In addition, the author compares the use of these lawsuits to stop file-sharing to an “effort to rearrange deck chairs on the Titanic.” The problem is so large that suing a few individuals will most likely not fix it. The solution proposed in the article is for the record companies to make it “economically rational” for consumers to pay for music files instead of downloading them illegally. She suggests pricing that asymptotically approaches zero as the number of songs purchased increases. Therefore, if a person downloads thousands of songs, they won’t have to make extremely high payments.

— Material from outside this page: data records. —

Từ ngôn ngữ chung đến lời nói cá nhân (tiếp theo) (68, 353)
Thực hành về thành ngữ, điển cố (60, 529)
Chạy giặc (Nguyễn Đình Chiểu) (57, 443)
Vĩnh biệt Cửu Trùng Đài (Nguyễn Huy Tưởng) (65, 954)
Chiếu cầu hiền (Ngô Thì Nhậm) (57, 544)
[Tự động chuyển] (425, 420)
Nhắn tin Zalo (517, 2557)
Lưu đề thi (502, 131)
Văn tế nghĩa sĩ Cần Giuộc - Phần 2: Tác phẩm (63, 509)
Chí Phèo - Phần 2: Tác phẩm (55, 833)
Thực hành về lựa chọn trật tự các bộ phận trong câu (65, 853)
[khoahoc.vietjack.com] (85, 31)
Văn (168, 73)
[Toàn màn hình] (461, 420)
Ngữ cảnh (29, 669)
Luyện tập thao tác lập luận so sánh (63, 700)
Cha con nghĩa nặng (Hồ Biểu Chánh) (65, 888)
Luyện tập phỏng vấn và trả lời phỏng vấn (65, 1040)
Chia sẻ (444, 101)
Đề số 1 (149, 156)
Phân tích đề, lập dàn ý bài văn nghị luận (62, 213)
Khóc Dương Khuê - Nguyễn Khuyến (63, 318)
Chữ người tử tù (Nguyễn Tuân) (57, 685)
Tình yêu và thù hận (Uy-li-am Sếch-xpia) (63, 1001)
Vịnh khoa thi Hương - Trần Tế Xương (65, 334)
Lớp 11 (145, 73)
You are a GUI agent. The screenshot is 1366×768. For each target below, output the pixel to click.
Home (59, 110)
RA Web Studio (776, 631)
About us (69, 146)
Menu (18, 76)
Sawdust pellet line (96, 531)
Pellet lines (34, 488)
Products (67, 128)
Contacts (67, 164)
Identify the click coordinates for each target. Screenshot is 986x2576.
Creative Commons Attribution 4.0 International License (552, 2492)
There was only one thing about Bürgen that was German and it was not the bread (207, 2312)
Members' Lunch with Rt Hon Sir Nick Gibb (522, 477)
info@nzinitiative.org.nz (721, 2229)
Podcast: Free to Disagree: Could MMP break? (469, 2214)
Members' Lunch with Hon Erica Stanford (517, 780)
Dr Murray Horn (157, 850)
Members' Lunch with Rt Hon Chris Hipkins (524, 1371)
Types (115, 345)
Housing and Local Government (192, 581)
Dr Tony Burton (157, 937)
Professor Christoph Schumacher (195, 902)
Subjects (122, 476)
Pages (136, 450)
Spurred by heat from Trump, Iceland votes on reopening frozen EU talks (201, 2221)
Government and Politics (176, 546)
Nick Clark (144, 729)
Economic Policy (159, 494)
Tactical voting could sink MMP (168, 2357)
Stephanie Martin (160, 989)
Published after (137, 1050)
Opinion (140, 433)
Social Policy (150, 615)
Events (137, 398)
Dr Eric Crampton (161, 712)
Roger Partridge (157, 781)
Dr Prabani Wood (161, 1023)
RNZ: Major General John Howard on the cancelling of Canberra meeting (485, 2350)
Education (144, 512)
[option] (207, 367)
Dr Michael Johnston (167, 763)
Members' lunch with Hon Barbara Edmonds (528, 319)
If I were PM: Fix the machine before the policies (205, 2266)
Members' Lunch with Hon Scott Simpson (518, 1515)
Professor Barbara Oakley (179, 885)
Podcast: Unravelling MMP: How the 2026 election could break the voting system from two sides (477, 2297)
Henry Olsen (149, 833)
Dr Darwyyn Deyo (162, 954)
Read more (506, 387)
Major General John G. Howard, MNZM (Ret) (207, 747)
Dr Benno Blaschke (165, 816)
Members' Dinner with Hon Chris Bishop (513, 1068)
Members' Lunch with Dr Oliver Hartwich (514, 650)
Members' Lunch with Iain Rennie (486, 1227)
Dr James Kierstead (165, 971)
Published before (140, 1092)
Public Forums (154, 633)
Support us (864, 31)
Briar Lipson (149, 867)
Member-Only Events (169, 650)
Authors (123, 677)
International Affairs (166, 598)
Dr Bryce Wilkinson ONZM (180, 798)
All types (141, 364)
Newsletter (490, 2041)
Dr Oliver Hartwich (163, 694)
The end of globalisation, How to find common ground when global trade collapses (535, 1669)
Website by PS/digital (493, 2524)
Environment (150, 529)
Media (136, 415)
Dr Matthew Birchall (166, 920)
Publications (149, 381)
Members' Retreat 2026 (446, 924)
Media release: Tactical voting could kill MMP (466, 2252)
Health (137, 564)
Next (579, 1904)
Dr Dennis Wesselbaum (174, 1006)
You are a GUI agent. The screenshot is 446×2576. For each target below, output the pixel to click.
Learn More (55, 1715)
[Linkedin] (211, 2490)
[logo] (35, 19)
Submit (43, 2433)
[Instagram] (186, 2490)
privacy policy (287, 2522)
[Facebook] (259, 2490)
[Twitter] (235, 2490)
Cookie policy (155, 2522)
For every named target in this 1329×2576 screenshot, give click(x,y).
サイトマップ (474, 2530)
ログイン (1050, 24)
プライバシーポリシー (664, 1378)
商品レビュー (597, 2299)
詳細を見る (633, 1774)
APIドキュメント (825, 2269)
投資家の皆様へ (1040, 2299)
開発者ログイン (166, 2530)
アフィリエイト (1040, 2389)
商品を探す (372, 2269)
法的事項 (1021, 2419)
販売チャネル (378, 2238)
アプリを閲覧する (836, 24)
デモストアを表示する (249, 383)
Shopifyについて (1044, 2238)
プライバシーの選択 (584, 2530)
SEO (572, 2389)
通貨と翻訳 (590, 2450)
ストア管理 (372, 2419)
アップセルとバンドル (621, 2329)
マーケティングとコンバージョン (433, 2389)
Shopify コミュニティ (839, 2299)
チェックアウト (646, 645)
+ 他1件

I strongly agree with the author’s interpretation of copyright law, and I believe that the record companies should have to present more proof than a file being in a “shared folder” in order to file a lawsuit. Also, the P2P programs should eliminate their scanning programs because there is a significant chance that they could incriminate an unknowing person who has legally obtained copyrighted work and stored it on his or her computer. Proof of a transfer should be necessary for a lawsuit, and it is also questionable whether or not an mp3 file is a “material object.” People are being sued without concrete proof of infringement, and the RIAA needs to be stopped from abusing the law to gain money. This argument will be part of my contention that these suits are unfair.
The author’s suggested business solution may be unfair to the record companies, but these companies certainly need to focus on making large-scale changes to their sales techniques.